**SOURCE MATERIAL**
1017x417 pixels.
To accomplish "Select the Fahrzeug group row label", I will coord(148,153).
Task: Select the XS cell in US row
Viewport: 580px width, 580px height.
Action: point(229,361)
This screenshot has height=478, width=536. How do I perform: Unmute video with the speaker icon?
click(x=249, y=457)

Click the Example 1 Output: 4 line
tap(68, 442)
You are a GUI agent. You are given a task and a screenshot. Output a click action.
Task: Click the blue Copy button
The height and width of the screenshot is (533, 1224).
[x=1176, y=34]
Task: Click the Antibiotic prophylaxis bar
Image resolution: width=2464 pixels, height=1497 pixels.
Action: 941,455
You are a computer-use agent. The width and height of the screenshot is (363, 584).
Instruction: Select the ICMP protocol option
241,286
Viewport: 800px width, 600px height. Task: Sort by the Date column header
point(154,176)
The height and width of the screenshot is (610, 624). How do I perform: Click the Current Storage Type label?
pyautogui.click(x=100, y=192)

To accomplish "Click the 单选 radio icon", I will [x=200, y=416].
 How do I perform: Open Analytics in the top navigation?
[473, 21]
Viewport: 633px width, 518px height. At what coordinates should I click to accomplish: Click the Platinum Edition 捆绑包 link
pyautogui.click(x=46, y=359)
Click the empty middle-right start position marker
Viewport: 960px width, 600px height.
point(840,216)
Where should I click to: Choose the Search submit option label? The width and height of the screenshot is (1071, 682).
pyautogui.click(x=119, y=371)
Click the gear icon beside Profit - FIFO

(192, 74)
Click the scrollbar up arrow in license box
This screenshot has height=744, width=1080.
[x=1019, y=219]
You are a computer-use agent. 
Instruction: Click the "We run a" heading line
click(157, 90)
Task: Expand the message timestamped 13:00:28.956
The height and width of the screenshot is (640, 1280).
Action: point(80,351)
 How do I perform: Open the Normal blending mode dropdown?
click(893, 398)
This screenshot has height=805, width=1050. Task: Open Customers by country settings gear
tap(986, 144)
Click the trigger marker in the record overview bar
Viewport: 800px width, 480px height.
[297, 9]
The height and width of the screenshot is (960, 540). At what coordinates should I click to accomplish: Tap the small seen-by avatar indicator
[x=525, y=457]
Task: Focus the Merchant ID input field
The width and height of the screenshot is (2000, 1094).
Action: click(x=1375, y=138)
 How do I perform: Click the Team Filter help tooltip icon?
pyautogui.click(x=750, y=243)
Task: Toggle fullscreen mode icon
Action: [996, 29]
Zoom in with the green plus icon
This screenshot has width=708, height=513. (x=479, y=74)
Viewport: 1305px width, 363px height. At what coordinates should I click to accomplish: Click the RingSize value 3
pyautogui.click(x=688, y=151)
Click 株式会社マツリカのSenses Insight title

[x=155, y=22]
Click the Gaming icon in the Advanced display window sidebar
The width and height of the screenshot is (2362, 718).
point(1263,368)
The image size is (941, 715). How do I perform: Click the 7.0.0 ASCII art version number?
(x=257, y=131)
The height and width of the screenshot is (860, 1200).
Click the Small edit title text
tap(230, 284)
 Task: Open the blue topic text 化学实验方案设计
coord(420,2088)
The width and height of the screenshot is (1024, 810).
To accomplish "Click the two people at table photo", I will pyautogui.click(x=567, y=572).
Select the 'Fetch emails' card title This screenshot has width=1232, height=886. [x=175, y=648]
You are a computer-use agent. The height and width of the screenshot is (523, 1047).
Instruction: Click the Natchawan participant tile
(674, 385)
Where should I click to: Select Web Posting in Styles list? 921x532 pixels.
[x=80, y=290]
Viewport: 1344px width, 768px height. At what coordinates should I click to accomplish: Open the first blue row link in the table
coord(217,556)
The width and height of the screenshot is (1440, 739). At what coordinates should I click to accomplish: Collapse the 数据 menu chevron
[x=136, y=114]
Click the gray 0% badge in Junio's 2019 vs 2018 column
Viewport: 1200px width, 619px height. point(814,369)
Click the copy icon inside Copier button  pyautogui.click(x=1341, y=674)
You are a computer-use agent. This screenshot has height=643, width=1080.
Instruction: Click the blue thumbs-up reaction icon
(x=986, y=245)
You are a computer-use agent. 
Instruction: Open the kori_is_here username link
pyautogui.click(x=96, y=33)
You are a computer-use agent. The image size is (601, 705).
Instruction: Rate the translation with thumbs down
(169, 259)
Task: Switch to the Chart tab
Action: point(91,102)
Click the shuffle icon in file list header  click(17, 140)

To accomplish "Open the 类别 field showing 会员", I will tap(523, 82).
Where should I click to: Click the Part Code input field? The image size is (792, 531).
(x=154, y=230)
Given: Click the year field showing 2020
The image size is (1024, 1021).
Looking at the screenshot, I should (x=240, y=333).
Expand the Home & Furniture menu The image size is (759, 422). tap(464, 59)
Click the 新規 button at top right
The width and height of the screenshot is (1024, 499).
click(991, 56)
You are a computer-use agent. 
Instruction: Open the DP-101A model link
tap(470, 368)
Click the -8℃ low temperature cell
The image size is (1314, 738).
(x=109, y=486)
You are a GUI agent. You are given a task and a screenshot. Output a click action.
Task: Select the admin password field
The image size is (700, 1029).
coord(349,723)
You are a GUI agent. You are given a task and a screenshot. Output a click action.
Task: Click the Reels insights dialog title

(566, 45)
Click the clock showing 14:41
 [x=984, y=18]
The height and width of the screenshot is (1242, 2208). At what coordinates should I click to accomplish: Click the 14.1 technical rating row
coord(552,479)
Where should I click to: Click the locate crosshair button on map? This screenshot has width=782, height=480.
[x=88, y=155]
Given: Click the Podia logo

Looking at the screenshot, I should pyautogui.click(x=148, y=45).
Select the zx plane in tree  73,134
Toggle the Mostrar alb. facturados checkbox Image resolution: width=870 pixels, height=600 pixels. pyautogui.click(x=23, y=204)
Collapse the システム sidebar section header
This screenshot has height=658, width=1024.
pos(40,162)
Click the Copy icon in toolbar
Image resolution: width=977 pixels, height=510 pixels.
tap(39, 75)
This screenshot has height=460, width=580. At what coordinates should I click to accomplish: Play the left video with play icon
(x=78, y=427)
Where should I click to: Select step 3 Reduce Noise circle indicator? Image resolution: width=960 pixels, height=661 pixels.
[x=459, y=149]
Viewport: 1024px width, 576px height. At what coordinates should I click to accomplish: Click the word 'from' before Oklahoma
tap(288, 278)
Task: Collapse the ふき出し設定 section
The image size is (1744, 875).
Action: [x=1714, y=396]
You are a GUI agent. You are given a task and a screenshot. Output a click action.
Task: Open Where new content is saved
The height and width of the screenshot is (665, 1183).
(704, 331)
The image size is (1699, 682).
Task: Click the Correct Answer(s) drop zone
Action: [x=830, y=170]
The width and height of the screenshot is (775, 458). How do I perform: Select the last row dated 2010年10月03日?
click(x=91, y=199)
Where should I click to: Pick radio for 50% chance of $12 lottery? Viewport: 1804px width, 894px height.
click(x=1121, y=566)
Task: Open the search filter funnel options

**TASK TO CARRY OUT**
All the lines above need to be printed again, exactly.

**WRITTEN REPLY**
1017x417 pixels.
To accomplish "Select the Fahrzeug group row label", I will coord(148,153).
Task: Select the XS cell in US row
Viewport: 580px width, 580px height.
Action: point(229,361)
This screenshot has height=478, width=536. How do I perform: Unmute video with the speaker icon?
click(x=249, y=457)

Click the Example 1 Output: 4 line
tap(68, 442)
You are a GUI agent. You are given a task and a screenshot. Output a click action.
Task: Click the blue Copy button
The height and width of the screenshot is (533, 1224).
[x=1176, y=34]
Task: Click the Antibiotic prophylaxis bar
Image resolution: width=2464 pixels, height=1497 pixels.
Action: 941,455
You are a computer-use agent. The width and height of the screenshot is (363, 584).
Instruction: Select the ICMP protocol option
241,286
Viewport: 800px width, 600px height. Task: Sort by the Date column header
point(154,176)
The height and width of the screenshot is (610, 624). How do I perform: Click the Current Storage Type label?
pyautogui.click(x=100, y=192)

To accomplish "Click the 单选 radio icon", I will [x=200, y=416].
 How do I perform: Open Analytics in the top navigation?
[473, 21]
Viewport: 633px width, 518px height. At what coordinates should I click to accomplish: Click the Platinum Edition 捆绑包 link
pyautogui.click(x=46, y=359)
Click the empty middle-right start position marker
Viewport: 960px width, 600px height.
point(840,216)
Where should I click to: Choose the Search submit option label? The width and height of the screenshot is (1071, 682).
pyautogui.click(x=119, y=371)
Click the gear icon beside Profit - FIFO

(192, 74)
Click the scrollbar up arrow in license box
This screenshot has height=744, width=1080.
[x=1019, y=219]
You are a computer-use agent. 
Instruction: Click the "We run a" heading line
click(157, 90)
Task: Expand the message timestamped 13:00:28.956
The height and width of the screenshot is (640, 1280).
Action: point(80,351)
 How do I perform: Open the Normal blending mode dropdown?
click(893, 398)
This screenshot has height=805, width=1050. Task: Open Customers by country settings gear
tap(986, 144)
Click the trigger marker in the record overview bar
Viewport: 800px width, 480px height.
[297, 9]
The height and width of the screenshot is (960, 540). At what coordinates should I click to accomplish: Tap the small seen-by avatar indicator
[x=525, y=457]
Task: Focus the Merchant ID input field
The width and height of the screenshot is (2000, 1094).
Action: click(x=1375, y=138)
 How do I perform: Click the Team Filter help tooltip icon?
pyautogui.click(x=750, y=243)
Task: Toggle fullscreen mode icon
Action: [996, 29]
Zoom in with the green plus icon
This screenshot has width=708, height=513. (x=479, y=74)
Viewport: 1305px width, 363px height. At what coordinates should I click to accomplish: Click the RingSize value 3
pyautogui.click(x=688, y=151)
Click 株式会社マツリカのSenses Insight title

[x=155, y=22]
Click the Gaming icon in the Advanced display window sidebar
The width and height of the screenshot is (2362, 718).
point(1263,368)
The image size is (941, 715). How do I perform: Click the 7.0.0 ASCII art version number?
(x=257, y=131)
The height and width of the screenshot is (860, 1200).
Click the Small edit title text
tap(230, 284)
 Task: Open the blue topic text 化学实验方案设计
coord(420,2088)
The width and height of the screenshot is (1024, 810).
To accomplish "Click the two people at table photo", I will pyautogui.click(x=567, y=572).
Select the 'Fetch emails' card title This screenshot has width=1232, height=886. [x=175, y=648]
You are a computer-use agent. The height and width of the screenshot is (523, 1047).
Instruction: Click the Natchawan participant tile
(674, 385)
Where should I click to: Select Web Posting in Styles list? 921x532 pixels.
[x=80, y=290]
Viewport: 1344px width, 768px height. At what coordinates should I click to accomplish: Open the first blue row link in the table
coord(217,556)
The width and height of the screenshot is (1440, 739). At what coordinates should I click to accomplish: Collapse the 数据 menu chevron
[x=136, y=114]
Click the gray 0% badge in Junio's 2019 vs 2018 column
Viewport: 1200px width, 619px height. point(814,369)
Click the copy icon inside Copier button  pyautogui.click(x=1341, y=674)
You are a computer-use agent. This screenshot has height=643, width=1080.
Instruction: Click the blue thumbs-up reaction icon
(x=986, y=245)
You are a computer-use agent. 
Instruction: Open the kori_is_here username link
pyautogui.click(x=96, y=33)
You are a computer-use agent. The image size is (601, 705).
Instruction: Rate the translation with thumbs down
(169, 259)
Task: Switch to the Chart tab
Action: point(91,102)
Click the shuffle icon in file list header  click(17, 140)

To accomplish "Open the 类别 field showing 会员", I will tap(523, 82).
Where should I click to: Click the Part Code input field? The image size is (792, 531).
(x=154, y=230)
Given: Click the year field showing 2020
The image size is (1024, 1021).
Looking at the screenshot, I should (x=240, y=333).
Expand the Home & Furniture menu The image size is (759, 422). tap(464, 59)
Click the 新規 button at top right
The width and height of the screenshot is (1024, 499).
click(991, 56)
You are a computer-use agent. 
Instruction: Open the DP-101A model link
tap(470, 368)
Click the -8℃ low temperature cell
The image size is (1314, 738).
(x=109, y=486)
You are a GUI agent. You are given a task and a screenshot. Output a click action.
Task: Select the admin password field
The image size is (700, 1029).
coord(349,723)
You are a GUI agent. You are given a task and a screenshot. Output a click action.
Task: Click the Reels insights dialog title

(566, 45)
Click the clock showing 14:41
 [x=984, y=18]
The height and width of the screenshot is (1242, 2208). At what coordinates should I click to accomplish: Click the 14.1 technical rating row
coord(552,479)
Where should I click to: Click the locate crosshair button on map? This screenshot has width=782, height=480.
[x=88, y=155]
Given: Click the Podia logo

Looking at the screenshot, I should pyautogui.click(x=148, y=45).
Select the zx plane in tree  73,134
Toggle the Mostrar alb. facturados checkbox Image resolution: width=870 pixels, height=600 pixels. pyautogui.click(x=23, y=204)
Collapse the システム sidebar section header
This screenshot has height=658, width=1024.
pos(40,162)
Click the Copy icon in toolbar
Image resolution: width=977 pixels, height=510 pixels.
tap(39, 75)
This screenshot has height=460, width=580. At what coordinates should I click to accomplish: Play the left video with play icon
(x=78, y=427)
Where should I click to: Select step 3 Reduce Noise circle indicator? Image resolution: width=960 pixels, height=661 pixels.
[x=459, y=149]
Viewport: 1024px width, 576px height. At what coordinates should I click to accomplish: Click the word 'from' before Oklahoma
tap(288, 278)
Task: Collapse the ふき出し設定 section
The image size is (1744, 875).
Action: [x=1714, y=396]
You are a GUI agent. You are given a task and a screenshot. Output a click action.
Task: Open Where new content is saved
The height and width of the screenshot is (665, 1183).
(704, 331)
The image size is (1699, 682).
Task: Click the Correct Answer(s) drop zone
Action: [x=830, y=170]
The width and height of the screenshot is (775, 458). How do I perform: Select the last row dated 2010年10月03日?
click(x=91, y=199)
Where should I click to: Pick radio for 50% chance of $12 lottery? Viewport: 1804px width, 894px height.
click(x=1121, y=566)
Task: Open the search filter funnel options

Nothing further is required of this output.